» Exercise requirements
• A. In the passage on modernity and animism, what does the text say Anselm Franke's traveling exhibition was a reflection on instead of animism?
• B. In the passage on modernity and animism, switch "soul" to "spirit" and reproduce the part that opens with the words containing "In this regard" and closes with "as a person.".
• C. Resume the passage on modernity and animism, starting after its final sentence about theories of the commons.
-- BEGIN Selected passage --
6. Modernity and History versus Animism, or the Dissolution of Boundaries: Countermodern
Jürgen Habermas, Bruno Latour, and de Sousa Santos have all focused their efforts on understanding one of the major features of colonial modernity: the separation between the natural and human sciences. Habermas claims that modernity is an unfinished project because the separation and specialization of scientific knowledge has failed to fulfill one of modernity’s major promises, namely, the introduction of scientific knowledge into everyday practices. From an anthropological perspective, Latour proclaims that “we have never been modern”; this is because, although the definitive condition of modernity was the constant mixing of genres, the intellectual basis of modernity was nonetheless constituted on the separation of humans and nonhumans. Without dwelling on this matter, I would like to draw attention to the fact that Latour bases this compelling observation on the theories of anthropologist Philippe Descola, who studied animism and Amerindian cosmologies, in which the separation of nature and society does not exist. These indigenous epistemologies provide us with a platform for questioning the disciplinary boundaries imposed by modern sciences—boundaries that still order our thinking today.
In this regard one can understand why many Western thinkers have in recent years turned to the work ofBrazilian anthropologist Eduardo Viveiros de Castro, who has suggested that animism and perspectivism can be decolonizing forces. In his studies of Amerindian perspectivism, Viveiros de Castro explores the social aspect of relationships between humans and nonhumans. According to his perspectivist theory, many Amerindian cosmologies endow objects with a soul because what constitutes them is the relationships that exist among them. Nothing can be left out of relational processes, since these influence what we are and shape subjectivity. In Amerindian perspectivism, if something has a soul—and Amerindians believe that not only nature, but also inanimate objects have a soul—then that something must also be seen as a person.
If we accept the animist notion that everything is at the same time a person and a part of nature, we can do away with the division between the natural and social sciences. We can also do away with the notion of human nature, according to de Sousa Santos: “There will be no human nature because all nature is human.”18 From the standpoint of Amazonian perspectivism, and contrary to our sciences, to know is not to objectivize but rather the opposite: it consists of embodying, i.e. subjectivizing, because it implies taking on the point of view of that thing which is it necessary to know. Consequently, the object of study becomes an enunciating subject, which implies granting it the status of interlocutor and therefore giving it agency. Amerindian perspectivism has been seen as a way to destabilize Western frameworks of thought, eliminate the disciplinary boundaries that separate us from “our objects of study,” and open up new frameworks.
This may be why curator Anselm Franke said that his traveling exhibition Animism: Modernity Through the Looking Glass was not really about animism. It was instead a reflection on the making of borders. If animism is a limit of the rational imaginary,
what this project suggests is that the limit where the “merely” imaginary begins (which is a border of some significance to art, too) is also operating the political distinction constitutive of any societal order, namely between what has and what hasn’t rightful claims to make on reality—the border of political recognition.19
7. Beyond Modernity and its Others: Epistemodiversity
With this tour through the prefixes of modernity in Latin America, I hope to have shown how the concept of modernity varies according to time and political need. Another longstanding Western tendency is to treat alterity as a political field.One of the figures that inspired the French Revolution was Rousseau’s noble savage, which itself drew inspiration from a three-volume travelogue written by Baron de Lahontan and published in 1703, after de Lahontan’s travels throughout Latin America.20 Oswald de Andrade’s “Anthropophagy Manifesto”—which he wrote shortly before joining the Communist Party—suggested that Pindorama (the original Tupi name for Brazil in precolonial, matriarchal times) was a model for how community could be built in the modern world. The counterculture of the 1970s, with its proposals for alternative lifestyles outside of capital, also placed great importance on indigenous cosmologies. Current theories of the commons likewise invoke indigenous experiences.
-- END Selected passage --
-- BEGIN Available data --
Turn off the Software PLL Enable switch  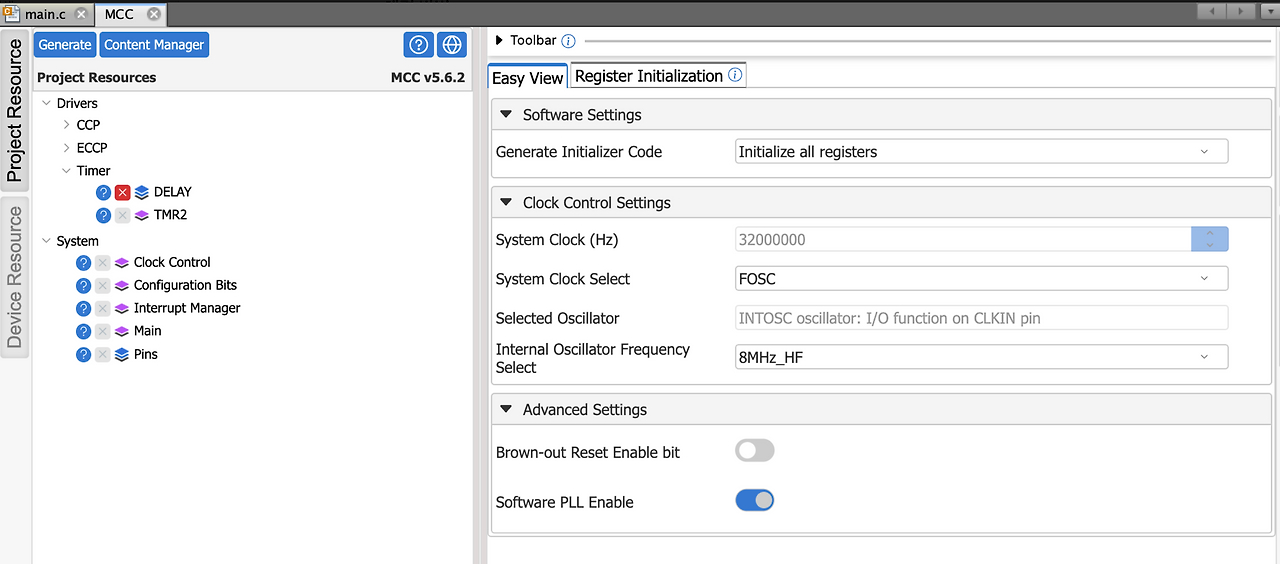(x=755, y=500)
-- END Available data --
» The answers
• A. The making of borders.

• B.
In this regard one can understand why many Western thinkers have in recent years turned to the work ofBrazilian anthropologist Eduardo Viveiros de Castro, who has suggested that animism and perspectivism can be decolonizing forces. In his studies of Amerindian perspectivism, Viveiros de Castro explores the social aspect of relationships between humans and nonhumans. According to his perspectivist theory, many Amerindian cosmologies endow objects with a spirit because what constitutes them is the relationships that exist among them. Nothing can be left out of relational processes, since these influence what we are and shape subjectivity. In Amerindian perspectivism, if something has a spirit—and Amerindians believe that not only nature, but also inanimate objects have a spirit—then that something must also be seen as a person.

• C.
As Hal Foster showed in his classic “The Artist as Ethnographer,” there have always been recurring political claims on spaces of alterity, first by proletarians, then by cultural others. But while these other epistemologies have been a source of inspiration for new forms of self-definition and identification, such movements have engaged in very little historical and political dialogue with indigenous people.
That is why a fear haunts us when we realize that Viveiros de Castro’s Amerindian perspectivism comes from anthropology: historically, anthropology in Brazil hasn’t facilitated the “incorporation” of indigenous and African texts into the country’s heritage, as they have been seen as objects of study rather than producers of knowledge.21 Instead, these indigenous and Afro-Brazilian texts have mainly been used for poetic inspiration by artists and intellectuals looking for reference points of national identity. In “Anthropophagy Manifesto,” de Andrade makes use of European ethnographic literature to explore fantasies of Pindorama’s matriarchal society and its lack of a concept of ownership. Ultimately, de Andrade’s aim is (national) self-definition; he was uninterested in the indigenous political processes taking place in close proximity to him. That’s why the manifesto employs the strategy of “incorporating the Other”: this Other is replaced by its representations, thus negating its real political presence and agency.22 This is what Fernando Coronil calls the “destabilization of the self by the Other,” in which the latter is used as a source of inspiration for projects of change. Coronil argues that this strategy only reinforces polarization, obliterates historical ties, and homogenizes differences.23
And this strategy has reappeared: in 2015, the exhibition “Variações do Corpo Selvagem” at SESC Ipiranga in São Paulo showed the life and customs of indigenous peoples through photographs taken by Viveiros de Castro. The exhibition focused on Viveiros de Castro himself, comparing his anthropological photographic perspective to his participation in the Brazilian underground scene of the 1970s. It also compared indigenous shamans depicted in the photographs to the Parangolés made by Hélio Oiticica for Carnival. The idea of transforming the object of study into an interlocutor, a subject of knowledge and utterance, was not mentioned or used as a curatorial strategy. This was an exhibition about Viveiros de Castro rather than indigenous cosmologies.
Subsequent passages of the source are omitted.